I don't think Josh's answer is correct.
Well, it would be right if <- were on the call stack in your example. But this is not so.
A short summary: the usual evaluation of the function R treats the arguments as promises, which are evaluated lazily with ease. This means in the following call:
foo(bar(baz))
bar(baz) is evaluated inside foo (if at all). Therefore, if we check the call stack inside bar , like this:
bar = function (x) { sys.calls() }
... then it looks like this:
[[1]] foo(bar(baz)) [[2]] bar(baz)
Alas, as you noted, <- (and = ) is not a normal function, its primitive ( BUILTINSXP ). In fact, defined in source R , it looks like this:
{"<-", do_set, 1, 100, -1, {PP_ASSIGN, PREC_LEFT, 1}},
Take a look at the fourth argument: 100 . The comment before this code explains what the numbers mean. Here's the relevant part, explaining the leftmost digit:
Z = 1 talks about evaluating the arguments before the call ( BUILTINSXP )
This means that the following code: a call to bar(baz) is evaluated before the assignment:
`<-`(x, bar(baz))
This is why <- does not appear in sys.calls() : this is not the current call. It is called after the completion of bar .
Theres a way around this limitation: you can override <- / = in R code.
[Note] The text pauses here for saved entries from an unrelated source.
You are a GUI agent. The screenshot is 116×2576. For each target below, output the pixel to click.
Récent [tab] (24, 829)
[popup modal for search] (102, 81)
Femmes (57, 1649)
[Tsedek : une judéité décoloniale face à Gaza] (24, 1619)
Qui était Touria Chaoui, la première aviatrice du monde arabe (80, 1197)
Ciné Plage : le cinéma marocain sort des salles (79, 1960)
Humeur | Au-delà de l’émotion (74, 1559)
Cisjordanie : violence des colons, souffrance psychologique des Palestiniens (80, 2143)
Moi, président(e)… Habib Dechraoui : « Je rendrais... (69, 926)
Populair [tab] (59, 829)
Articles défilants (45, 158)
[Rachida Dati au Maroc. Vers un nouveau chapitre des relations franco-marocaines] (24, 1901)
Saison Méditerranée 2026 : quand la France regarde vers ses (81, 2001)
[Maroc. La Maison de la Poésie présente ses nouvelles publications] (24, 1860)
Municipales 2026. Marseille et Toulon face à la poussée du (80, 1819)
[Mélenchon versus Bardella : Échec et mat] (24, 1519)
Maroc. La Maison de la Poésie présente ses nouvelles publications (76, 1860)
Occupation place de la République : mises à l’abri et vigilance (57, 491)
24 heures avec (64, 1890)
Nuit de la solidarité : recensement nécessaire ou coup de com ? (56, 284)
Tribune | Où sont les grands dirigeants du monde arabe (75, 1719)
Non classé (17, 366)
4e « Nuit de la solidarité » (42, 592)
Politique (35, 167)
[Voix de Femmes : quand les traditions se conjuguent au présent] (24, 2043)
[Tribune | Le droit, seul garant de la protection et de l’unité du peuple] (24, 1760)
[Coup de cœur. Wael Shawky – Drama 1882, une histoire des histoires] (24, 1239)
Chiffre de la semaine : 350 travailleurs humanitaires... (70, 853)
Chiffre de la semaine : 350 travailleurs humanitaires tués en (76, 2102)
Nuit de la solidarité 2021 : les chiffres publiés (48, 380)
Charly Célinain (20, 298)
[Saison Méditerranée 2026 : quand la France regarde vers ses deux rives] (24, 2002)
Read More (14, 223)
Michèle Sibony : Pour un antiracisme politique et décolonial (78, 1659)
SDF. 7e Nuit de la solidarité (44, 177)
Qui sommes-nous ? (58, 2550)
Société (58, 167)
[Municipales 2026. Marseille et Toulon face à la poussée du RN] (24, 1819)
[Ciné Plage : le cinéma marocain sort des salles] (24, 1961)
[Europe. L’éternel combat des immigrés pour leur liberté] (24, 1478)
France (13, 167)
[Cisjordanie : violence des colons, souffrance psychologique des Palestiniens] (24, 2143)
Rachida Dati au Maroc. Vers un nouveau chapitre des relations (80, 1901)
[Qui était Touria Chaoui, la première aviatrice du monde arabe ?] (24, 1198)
If you do this, it will behave like a normal R function:
`<-` = function (lhs, rhs) { name = as.name(deparse(substitute(lhs), backtick = true)) rhs
However, be careful that this entails an unbearable performance hit for each subsequent assignment within the area where the <- redefined: in fact, it makes the assignment about 1000 (!!!) slower. This is usually not acceptable.